“From Darkness into Light,” Ensign, Jan. 2014, 10–11
There have been times in my life when I felt as if there was no hope for me to be happy or to return to our Father in Heaven. Several years ago I was disfellowshipped from the Church. I had lived a life of pride and sin and had suffered greatly because of my actions. My engagement to the woman I loved didn’t work out, my relationships with others were suffering, and I wasn’t happy.
Although I wished I had chosen to be humble long before then, I was compelled to be humble and to seek to do the will of the Lord. I started to read the scriptures more frequently, to pray more often, and to seek to serve others. I tried to repair the relationships I had neglected for so long, including my relationship with Heavenly Father. I truly desired a change of heart.
It was early morning as I drove to school one day, and the sun was not yet up. The eastern horizon glowed, and the western horizon was dark, with a full moon descending behind it. I had developed the habit of conversing with my Heavenly Father while driving. As I prayed during this car ride, my mind was enlightened, and a new hope was placed within my heart.
I realized that my life was glowing and getting increasingly brighter, just like the eastern horizon.
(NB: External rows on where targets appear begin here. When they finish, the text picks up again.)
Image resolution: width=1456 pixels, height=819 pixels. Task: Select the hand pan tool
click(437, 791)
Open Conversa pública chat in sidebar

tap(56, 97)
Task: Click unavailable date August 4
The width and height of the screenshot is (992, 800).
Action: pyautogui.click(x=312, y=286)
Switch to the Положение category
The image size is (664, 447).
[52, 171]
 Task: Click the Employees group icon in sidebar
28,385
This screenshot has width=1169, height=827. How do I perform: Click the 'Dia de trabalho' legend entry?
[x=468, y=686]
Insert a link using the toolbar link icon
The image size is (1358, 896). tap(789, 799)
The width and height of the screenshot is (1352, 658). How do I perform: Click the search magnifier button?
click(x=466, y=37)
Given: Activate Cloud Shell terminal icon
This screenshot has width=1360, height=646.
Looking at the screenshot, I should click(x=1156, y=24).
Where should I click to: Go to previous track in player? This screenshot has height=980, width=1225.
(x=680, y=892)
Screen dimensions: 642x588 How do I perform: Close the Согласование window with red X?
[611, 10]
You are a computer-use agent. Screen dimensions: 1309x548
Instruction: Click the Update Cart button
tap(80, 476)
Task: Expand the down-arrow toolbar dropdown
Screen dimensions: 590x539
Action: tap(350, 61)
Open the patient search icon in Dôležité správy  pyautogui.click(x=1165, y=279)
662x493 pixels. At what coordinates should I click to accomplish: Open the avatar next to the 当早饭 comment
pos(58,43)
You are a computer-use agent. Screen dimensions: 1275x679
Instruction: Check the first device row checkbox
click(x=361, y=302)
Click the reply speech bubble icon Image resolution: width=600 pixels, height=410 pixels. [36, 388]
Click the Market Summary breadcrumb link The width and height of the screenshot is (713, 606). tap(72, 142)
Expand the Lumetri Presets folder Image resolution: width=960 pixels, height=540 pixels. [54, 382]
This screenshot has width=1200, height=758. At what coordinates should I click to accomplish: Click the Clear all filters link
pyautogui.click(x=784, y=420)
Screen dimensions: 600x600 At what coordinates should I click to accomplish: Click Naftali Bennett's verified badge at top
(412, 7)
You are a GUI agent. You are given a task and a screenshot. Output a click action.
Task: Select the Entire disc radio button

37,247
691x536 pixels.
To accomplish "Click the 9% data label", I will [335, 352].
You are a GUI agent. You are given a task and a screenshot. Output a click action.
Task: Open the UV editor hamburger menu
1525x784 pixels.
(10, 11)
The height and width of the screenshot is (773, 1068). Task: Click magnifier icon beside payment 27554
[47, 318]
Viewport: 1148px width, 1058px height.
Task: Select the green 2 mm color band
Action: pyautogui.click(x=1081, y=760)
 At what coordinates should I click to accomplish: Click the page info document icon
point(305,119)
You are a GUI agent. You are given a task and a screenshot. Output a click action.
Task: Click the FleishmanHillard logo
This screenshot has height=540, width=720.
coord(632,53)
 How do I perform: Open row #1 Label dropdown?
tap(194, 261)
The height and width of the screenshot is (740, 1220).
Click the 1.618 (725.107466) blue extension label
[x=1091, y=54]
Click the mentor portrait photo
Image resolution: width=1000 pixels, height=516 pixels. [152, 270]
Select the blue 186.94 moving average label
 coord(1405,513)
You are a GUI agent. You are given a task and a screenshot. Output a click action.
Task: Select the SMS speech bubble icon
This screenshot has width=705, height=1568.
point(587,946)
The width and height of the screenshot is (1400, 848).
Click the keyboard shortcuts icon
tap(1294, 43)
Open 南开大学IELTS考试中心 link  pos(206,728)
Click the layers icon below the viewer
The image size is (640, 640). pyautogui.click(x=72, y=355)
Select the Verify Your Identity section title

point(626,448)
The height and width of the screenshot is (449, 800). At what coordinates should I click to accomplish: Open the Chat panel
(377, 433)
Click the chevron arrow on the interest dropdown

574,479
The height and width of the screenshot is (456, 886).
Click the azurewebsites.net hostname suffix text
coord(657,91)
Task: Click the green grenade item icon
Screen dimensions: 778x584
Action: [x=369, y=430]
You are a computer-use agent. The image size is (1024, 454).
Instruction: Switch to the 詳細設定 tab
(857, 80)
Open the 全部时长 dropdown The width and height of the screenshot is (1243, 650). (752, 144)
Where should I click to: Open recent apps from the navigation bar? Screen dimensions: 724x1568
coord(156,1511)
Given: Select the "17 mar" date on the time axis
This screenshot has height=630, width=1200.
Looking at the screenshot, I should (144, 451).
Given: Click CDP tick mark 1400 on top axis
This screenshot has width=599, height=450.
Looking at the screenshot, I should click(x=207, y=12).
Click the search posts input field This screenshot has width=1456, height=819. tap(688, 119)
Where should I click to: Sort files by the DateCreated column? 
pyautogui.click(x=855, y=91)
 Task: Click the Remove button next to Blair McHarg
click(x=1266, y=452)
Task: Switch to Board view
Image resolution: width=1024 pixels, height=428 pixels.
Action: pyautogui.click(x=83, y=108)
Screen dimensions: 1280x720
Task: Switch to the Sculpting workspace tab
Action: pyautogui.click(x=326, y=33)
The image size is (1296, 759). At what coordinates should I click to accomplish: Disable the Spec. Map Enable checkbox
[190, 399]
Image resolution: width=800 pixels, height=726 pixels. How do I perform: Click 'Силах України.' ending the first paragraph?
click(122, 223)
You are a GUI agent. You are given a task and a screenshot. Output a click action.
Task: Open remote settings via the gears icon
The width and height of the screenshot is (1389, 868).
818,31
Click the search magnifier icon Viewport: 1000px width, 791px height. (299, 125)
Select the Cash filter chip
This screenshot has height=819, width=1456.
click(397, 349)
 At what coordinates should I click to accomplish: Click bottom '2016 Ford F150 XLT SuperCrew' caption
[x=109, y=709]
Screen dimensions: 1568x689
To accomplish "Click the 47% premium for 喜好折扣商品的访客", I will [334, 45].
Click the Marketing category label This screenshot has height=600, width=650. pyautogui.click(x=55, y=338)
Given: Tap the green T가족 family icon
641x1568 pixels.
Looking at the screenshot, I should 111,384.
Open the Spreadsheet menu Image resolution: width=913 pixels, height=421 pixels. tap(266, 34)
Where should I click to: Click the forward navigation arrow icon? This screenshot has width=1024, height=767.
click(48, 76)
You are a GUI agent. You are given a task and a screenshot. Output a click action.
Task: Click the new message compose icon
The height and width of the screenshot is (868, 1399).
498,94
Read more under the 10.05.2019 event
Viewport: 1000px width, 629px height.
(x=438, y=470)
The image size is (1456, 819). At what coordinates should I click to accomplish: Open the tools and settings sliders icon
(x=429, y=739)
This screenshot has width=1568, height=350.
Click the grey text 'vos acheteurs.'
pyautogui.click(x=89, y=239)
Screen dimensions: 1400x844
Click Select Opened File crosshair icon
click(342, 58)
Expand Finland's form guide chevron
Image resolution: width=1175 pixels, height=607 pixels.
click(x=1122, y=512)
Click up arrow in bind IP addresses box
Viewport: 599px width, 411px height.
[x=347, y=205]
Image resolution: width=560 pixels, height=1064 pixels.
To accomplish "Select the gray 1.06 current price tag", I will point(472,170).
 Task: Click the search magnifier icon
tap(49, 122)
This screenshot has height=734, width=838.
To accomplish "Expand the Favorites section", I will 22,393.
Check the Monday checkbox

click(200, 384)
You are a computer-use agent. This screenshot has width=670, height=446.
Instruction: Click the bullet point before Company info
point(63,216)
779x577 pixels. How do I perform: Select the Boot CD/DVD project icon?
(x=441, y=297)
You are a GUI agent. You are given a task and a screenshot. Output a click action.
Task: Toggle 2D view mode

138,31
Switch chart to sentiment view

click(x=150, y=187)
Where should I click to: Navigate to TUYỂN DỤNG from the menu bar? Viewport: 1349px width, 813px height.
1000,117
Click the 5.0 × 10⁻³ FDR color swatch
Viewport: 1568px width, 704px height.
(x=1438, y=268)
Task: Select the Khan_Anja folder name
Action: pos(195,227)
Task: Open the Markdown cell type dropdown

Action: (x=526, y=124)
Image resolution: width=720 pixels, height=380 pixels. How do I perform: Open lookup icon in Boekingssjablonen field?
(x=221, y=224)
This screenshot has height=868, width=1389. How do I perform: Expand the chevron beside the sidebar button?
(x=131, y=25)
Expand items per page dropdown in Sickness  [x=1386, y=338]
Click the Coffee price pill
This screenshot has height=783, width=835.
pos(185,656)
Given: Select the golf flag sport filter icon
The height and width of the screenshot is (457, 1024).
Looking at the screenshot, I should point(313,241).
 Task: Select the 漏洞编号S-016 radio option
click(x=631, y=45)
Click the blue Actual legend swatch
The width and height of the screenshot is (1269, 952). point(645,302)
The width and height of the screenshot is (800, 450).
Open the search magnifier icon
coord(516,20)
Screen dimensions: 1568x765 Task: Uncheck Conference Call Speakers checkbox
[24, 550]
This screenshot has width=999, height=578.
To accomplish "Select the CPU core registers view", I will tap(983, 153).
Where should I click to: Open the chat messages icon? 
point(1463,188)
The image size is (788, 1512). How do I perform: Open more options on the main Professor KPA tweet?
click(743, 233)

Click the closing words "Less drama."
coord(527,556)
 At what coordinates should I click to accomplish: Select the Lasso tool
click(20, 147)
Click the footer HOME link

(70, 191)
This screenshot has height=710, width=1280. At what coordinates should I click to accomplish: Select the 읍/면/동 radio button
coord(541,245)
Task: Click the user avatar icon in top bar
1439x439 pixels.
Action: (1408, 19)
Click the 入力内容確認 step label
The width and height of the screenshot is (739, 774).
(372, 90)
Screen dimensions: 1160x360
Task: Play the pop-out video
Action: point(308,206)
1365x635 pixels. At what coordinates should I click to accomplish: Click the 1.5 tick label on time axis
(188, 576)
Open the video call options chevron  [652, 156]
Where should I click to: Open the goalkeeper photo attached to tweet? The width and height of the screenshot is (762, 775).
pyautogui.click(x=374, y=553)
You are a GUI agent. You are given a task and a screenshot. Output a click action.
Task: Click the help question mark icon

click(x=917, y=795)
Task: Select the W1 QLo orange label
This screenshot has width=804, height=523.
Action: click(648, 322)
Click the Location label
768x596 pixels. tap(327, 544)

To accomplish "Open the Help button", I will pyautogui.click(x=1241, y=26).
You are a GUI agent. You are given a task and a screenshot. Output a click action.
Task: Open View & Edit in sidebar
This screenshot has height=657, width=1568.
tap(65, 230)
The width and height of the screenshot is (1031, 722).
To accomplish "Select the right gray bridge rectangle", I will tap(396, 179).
The darkness was dissipating, and my sins, which were as great as that full moon, were descending. They were not yet gone, but I knew that they soon would be if I continued my sincere repentance. I had hope that someday my life would be as bright as noonday.
With time and as I prayed for love for my Heavenly Father and others, I became more humble. Increased humility led me to serve God and others more selflessly, and my hope for eternal life and a better future was renewed and replenished. As that hope grew, so did my faith that my Savior, Jesus Christ, is mighty to save and to cleanse me from all unrighteousness. I know the words of Mormon are true: “Ye shall have hope through the atonement of Christ and the power of his resurrection, to be raised unto life eternal” (Moroni 7:41).